Photo: This image circulating on Chinese social media explains the origin of the movement’s adapted hashtag.

#MeToo has been one of the most profound developments in the modern feminist movement. Far more than a hashtag, it has been a conduit for unity among women, enabling many for the first time to openly share the abuses committed against them without fear of being silenced or of retribution from the powers that be. It has realized overdue consequences to a tremendous number of men in high positions – men who have so long abused their power over female colleagues in completely unacceptable ways. #MeToo is powerful. Celebration of its victories, however, should not completely overshadow the movement’s ongoing struggles.

China is a male-dominated, highly censored culture. Needless to say, it is absolutely not conducive to social media campaigns, especially those that challenge men in positions of power. When the Weinstein story first broke in the US, launching the #MeToo movement, Chinese state-run media ran articles affirming that, “Chinese traditional values and conservative attitudes tend to safeguard women against inappropriate behavior from members of the opposite gender.” Statements like these met immediate backlash, however, from women whose personal experiences told a very different story. Nevertheless, the Chinese government’s longstanding policy of writing off feminist groups as ‘Agents of Western Interference’ seemed to again stifle any effectual change from taking off at that time.

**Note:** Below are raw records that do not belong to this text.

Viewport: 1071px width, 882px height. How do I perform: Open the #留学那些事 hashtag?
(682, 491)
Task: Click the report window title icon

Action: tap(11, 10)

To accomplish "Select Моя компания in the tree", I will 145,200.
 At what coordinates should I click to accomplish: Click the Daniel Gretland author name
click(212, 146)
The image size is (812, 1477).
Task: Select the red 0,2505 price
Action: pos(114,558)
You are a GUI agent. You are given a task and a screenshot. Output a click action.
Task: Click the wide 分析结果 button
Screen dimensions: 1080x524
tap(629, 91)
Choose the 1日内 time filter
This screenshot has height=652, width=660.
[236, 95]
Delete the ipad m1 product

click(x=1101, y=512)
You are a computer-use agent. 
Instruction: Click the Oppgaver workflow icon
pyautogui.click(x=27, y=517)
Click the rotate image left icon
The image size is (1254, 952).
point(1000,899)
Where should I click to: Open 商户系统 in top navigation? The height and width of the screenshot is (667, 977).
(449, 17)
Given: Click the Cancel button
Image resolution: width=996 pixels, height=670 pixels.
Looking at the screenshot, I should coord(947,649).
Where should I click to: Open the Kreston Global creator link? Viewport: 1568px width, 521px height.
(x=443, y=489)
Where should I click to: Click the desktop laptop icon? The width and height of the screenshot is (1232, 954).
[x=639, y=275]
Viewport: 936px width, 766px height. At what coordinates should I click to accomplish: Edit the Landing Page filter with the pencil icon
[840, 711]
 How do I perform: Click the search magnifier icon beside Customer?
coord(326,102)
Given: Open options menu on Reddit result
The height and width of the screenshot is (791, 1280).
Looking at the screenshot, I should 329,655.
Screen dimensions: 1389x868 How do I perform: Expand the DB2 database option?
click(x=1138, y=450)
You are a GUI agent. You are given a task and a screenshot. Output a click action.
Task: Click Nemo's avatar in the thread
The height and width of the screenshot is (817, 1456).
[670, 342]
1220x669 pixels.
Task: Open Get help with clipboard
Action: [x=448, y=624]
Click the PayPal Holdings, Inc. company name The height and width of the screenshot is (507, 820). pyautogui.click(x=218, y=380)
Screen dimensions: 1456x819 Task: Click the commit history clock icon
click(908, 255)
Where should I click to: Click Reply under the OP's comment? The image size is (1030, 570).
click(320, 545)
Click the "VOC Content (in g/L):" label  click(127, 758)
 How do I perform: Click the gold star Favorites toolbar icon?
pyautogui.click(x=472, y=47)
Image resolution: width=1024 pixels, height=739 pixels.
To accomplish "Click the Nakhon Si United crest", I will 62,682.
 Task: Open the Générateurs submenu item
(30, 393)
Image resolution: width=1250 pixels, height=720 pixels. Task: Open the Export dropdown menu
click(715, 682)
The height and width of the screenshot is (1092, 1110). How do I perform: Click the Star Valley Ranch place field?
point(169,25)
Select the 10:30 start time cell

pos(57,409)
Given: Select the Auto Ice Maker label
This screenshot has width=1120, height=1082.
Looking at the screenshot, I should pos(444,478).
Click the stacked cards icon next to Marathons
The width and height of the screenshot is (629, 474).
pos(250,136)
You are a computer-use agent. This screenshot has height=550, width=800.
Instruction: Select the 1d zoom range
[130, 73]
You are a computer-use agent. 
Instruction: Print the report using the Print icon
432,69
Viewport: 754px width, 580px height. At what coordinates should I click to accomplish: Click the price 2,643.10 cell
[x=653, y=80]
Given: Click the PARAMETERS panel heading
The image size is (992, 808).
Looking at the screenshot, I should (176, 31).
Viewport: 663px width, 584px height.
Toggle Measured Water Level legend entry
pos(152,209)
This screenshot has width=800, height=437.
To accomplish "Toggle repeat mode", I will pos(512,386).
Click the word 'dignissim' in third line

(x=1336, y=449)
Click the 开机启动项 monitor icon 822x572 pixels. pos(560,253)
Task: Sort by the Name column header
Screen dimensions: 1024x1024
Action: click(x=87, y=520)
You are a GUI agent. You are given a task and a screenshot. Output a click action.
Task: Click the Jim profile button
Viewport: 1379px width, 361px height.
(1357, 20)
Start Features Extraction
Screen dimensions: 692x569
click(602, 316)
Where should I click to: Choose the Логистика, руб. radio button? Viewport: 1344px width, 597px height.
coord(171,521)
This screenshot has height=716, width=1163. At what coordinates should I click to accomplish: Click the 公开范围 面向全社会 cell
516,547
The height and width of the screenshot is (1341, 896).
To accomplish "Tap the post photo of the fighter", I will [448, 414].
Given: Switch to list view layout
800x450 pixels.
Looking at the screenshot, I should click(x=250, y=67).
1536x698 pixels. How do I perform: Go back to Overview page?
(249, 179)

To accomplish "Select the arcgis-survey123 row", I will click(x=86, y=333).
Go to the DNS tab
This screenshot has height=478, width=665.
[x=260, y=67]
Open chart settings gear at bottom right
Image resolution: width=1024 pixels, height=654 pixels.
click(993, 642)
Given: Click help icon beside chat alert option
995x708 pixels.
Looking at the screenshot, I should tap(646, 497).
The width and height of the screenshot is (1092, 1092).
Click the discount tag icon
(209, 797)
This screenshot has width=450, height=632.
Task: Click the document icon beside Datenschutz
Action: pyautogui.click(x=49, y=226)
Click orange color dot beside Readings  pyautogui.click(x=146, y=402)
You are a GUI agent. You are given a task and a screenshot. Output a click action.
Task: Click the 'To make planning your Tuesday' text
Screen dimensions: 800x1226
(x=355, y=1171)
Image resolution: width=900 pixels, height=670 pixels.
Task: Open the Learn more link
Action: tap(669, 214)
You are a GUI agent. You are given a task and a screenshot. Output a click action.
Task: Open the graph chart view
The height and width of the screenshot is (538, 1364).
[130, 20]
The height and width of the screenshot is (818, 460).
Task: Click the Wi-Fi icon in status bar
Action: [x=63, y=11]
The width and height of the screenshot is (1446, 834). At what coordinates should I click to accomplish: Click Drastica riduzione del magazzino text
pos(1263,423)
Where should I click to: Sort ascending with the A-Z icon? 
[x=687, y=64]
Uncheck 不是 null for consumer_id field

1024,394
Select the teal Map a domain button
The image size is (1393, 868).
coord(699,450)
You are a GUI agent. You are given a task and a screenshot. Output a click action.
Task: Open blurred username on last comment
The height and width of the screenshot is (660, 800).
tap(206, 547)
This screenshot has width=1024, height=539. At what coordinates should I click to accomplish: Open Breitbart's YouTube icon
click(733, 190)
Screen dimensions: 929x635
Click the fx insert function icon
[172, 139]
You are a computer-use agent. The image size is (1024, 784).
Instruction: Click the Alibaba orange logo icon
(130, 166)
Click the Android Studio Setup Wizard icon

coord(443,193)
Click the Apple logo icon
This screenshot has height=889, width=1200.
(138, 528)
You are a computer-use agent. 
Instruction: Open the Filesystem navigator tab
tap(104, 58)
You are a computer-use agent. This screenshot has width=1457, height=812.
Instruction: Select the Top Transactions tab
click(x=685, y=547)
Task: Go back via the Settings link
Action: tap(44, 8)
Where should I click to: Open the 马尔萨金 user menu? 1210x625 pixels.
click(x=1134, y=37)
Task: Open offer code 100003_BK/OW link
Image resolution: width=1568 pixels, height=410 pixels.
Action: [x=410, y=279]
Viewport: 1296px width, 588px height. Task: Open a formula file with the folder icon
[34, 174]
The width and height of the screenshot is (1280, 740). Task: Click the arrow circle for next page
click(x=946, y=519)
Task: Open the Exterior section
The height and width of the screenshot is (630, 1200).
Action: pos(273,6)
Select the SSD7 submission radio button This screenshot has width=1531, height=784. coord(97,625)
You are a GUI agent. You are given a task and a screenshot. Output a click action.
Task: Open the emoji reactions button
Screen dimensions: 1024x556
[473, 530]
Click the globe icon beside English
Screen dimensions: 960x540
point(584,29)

The #MeToo movement first breached Chinese media when Luo Qianqian, a citizen of China living in the US, decided to share her story. Luo had been sexually assaulted by a professor at her university. She recalls that he pounced on her while she cried and pleaded with him to stop. Although he did withdraw from the advance, the encounter ended with him begging for her silence on the incident, and her realizing that she had no choice but to comply. That silence finally broke when she shared her story on China’s primary social media platform Weibo. In her post, she told her story and urged others to do the same with the hashtag #WoYeShi (directly translated: #MeToo).

The campaign manifested quickly in universities, where the power imbalance between students and their professors generally ranges from concerningly stark to unacceptably extreme. This systematic struggle facing university students, the most emboldened and socially active part of the population, should have created the perfect storm for #MeToo to explode. But the Chinese face an obstacle that the West generally didn’t: the government.

It is always a danger when people power movements adapt the tactics of other, successful movements and expect them to work the same way. In this case, Chinese students took the hashtag #WoYeShi (#MeToo) and began to share their stories, just like women in the rest of the world were doing. Something different happened, though, once their posts were published – they disappeared. Even though the Chinese government had seemed initially supportive of the movement, publicly firing the professor that assaulted Luo Qianqian, it quickly reversed course and worked to shut the momentum down.

In the face of such adversity, a new iteration of #MeToo was born in China. There was no other feasible way for the movement to proceed. With government sensors cleansing the internet of all expressly related content, women have begun to use alternate hashtags to continue to share their stories. That’s how #RiceBunny emerged, which in Chinese is pronounced “mi tu”. It serves the same function, but with a renewed and resilient fervor for the cause that a mere ‘copy-paste’ of the international movement could not quite achieve. In effect, the rise of #RiceBunny is much more than a clever circumvention of the censors. It is a powerful message from this generation of Chinese women, telling their government and the world that will not so easily let themselves be silenced.